## TASK STATEMENT
Repeat verbatim, and only, the lines of the data below, beginning at the line that contains "Open the Products" and stopping after the line that contains "width, 637px height.".

[Opening DATA LISTING section]

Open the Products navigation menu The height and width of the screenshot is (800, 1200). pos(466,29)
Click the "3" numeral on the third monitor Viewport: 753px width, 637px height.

[Closing DATA LISTING section]
[Opening DATA LISTING section]

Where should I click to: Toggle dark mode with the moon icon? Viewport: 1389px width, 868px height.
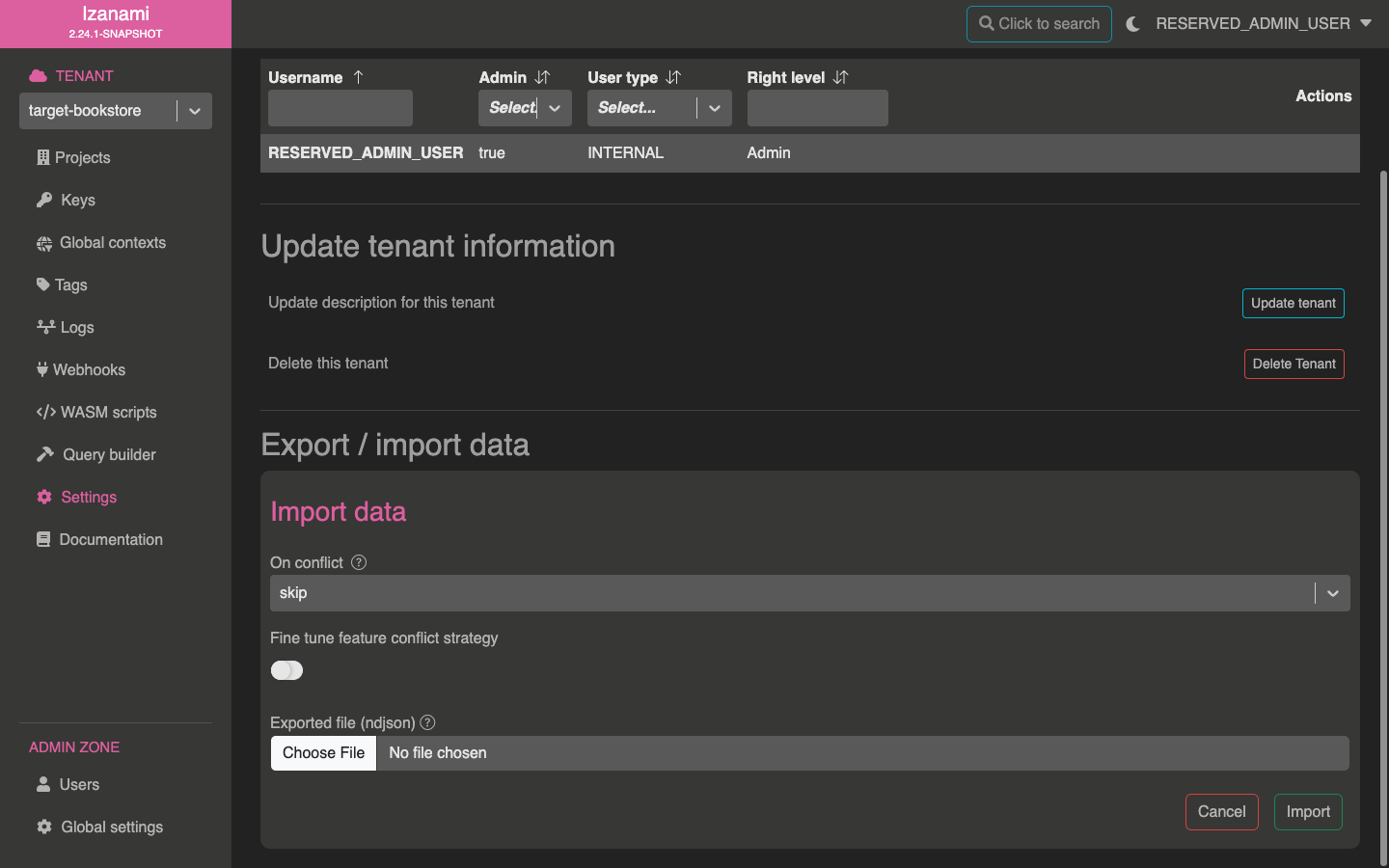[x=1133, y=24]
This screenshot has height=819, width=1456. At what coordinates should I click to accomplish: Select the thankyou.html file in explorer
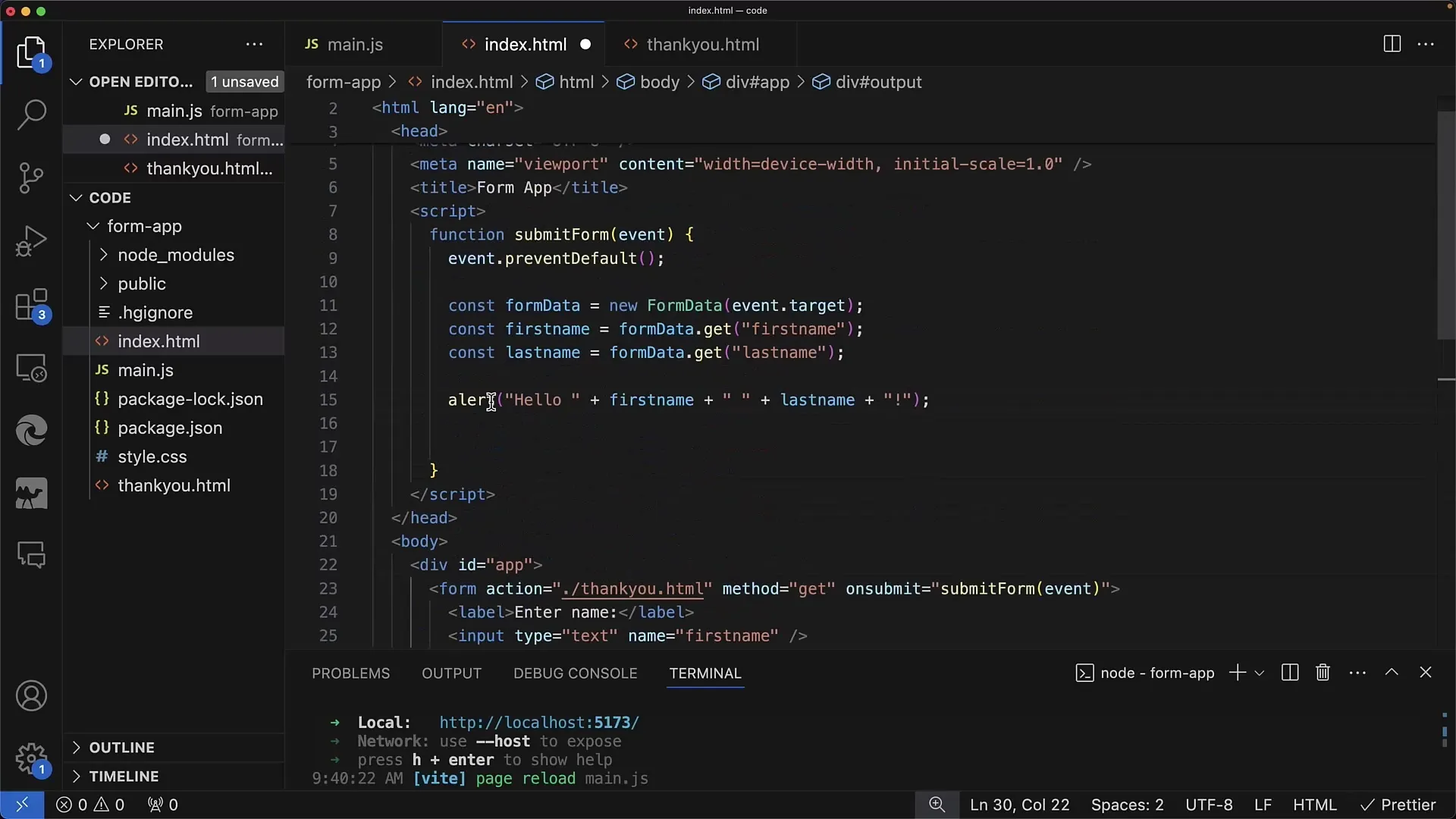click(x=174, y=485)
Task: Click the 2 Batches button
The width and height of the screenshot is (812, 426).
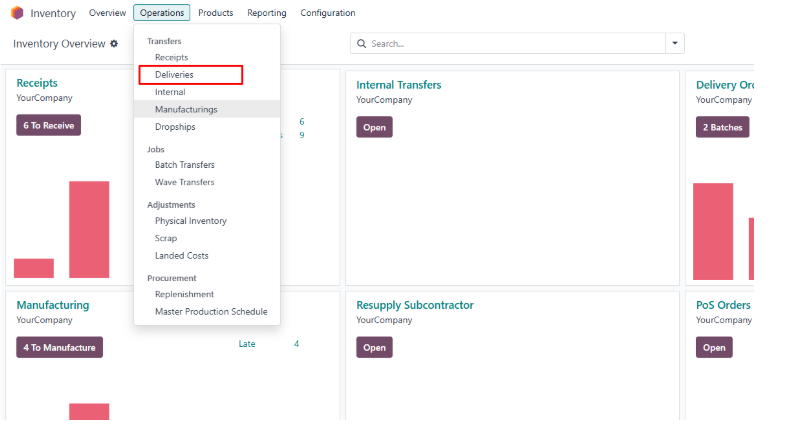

[Closing DATA LISTING section]
[Opening DATA LISTING section]

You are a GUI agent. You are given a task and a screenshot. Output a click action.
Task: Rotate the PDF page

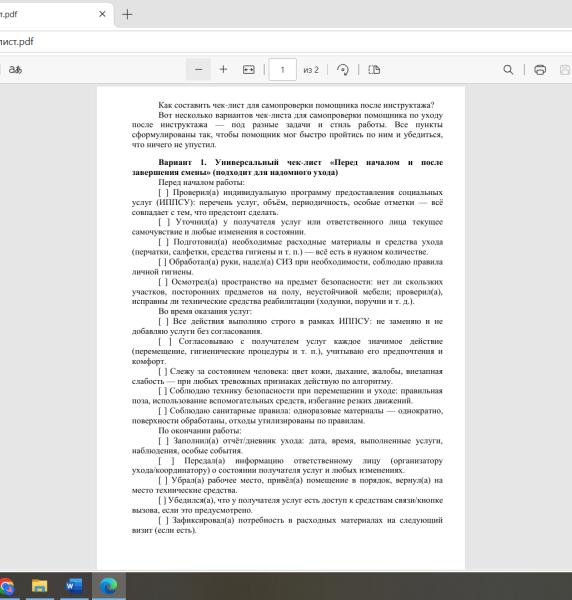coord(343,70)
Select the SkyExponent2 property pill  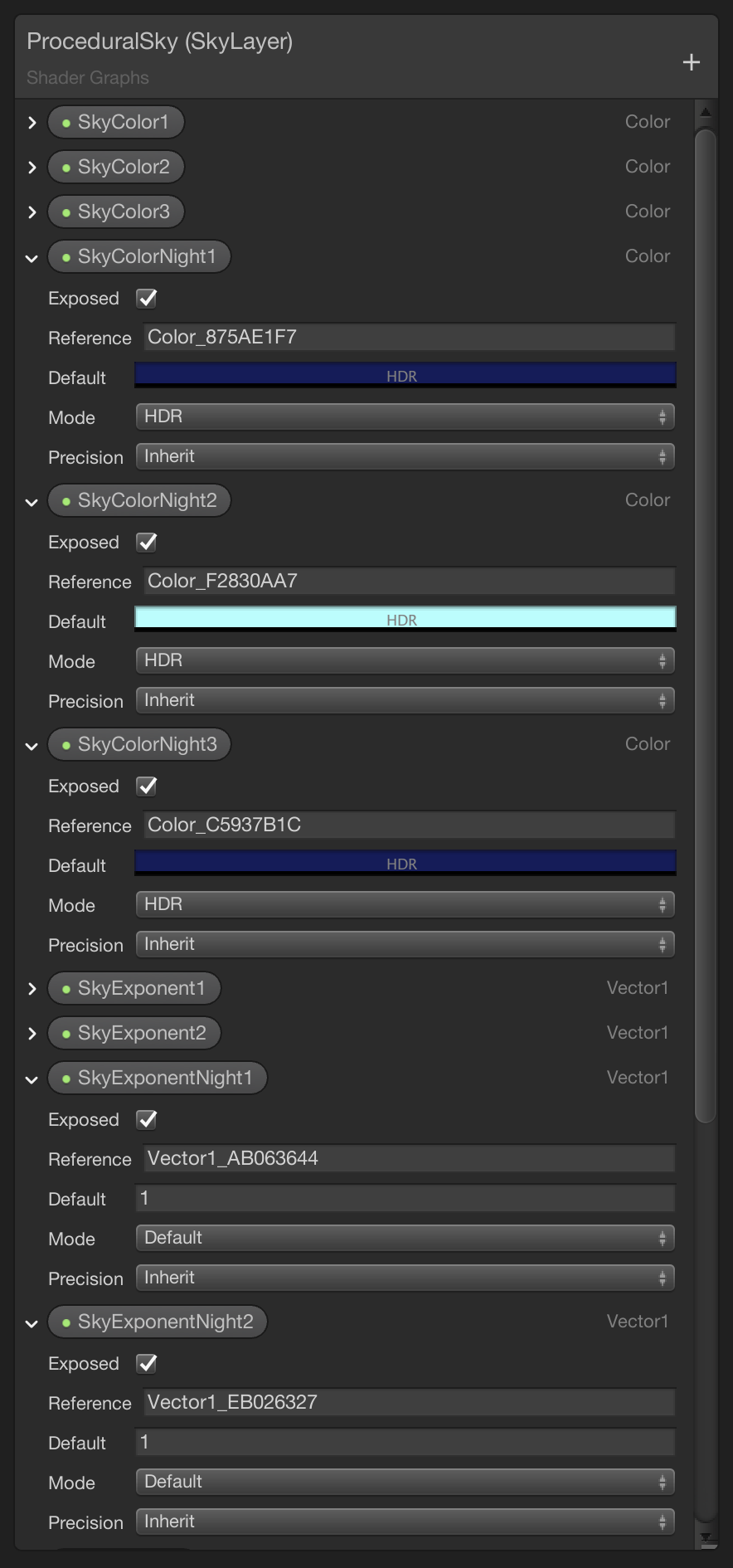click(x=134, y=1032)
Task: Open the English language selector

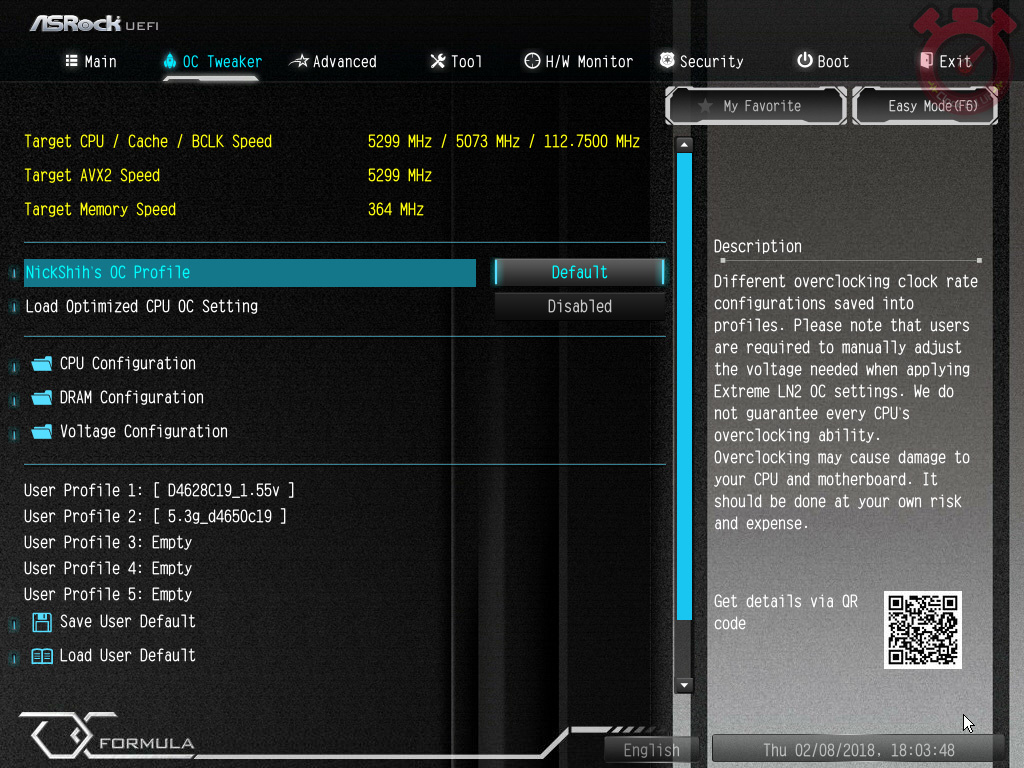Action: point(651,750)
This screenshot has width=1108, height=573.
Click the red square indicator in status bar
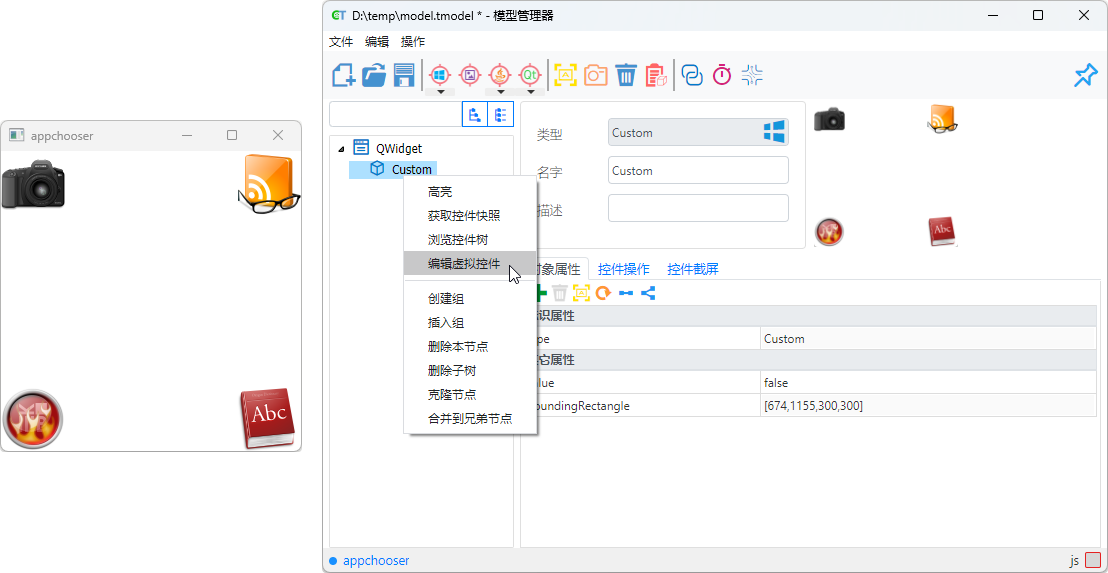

[Closing DATA LISTING section]

## REPLY
Open the Products navigation menu The height and width of the screenshot is (800, 1200). pos(466,29)
Click the "3" numeral on the third monitor Viewport: 753px width, 637px height.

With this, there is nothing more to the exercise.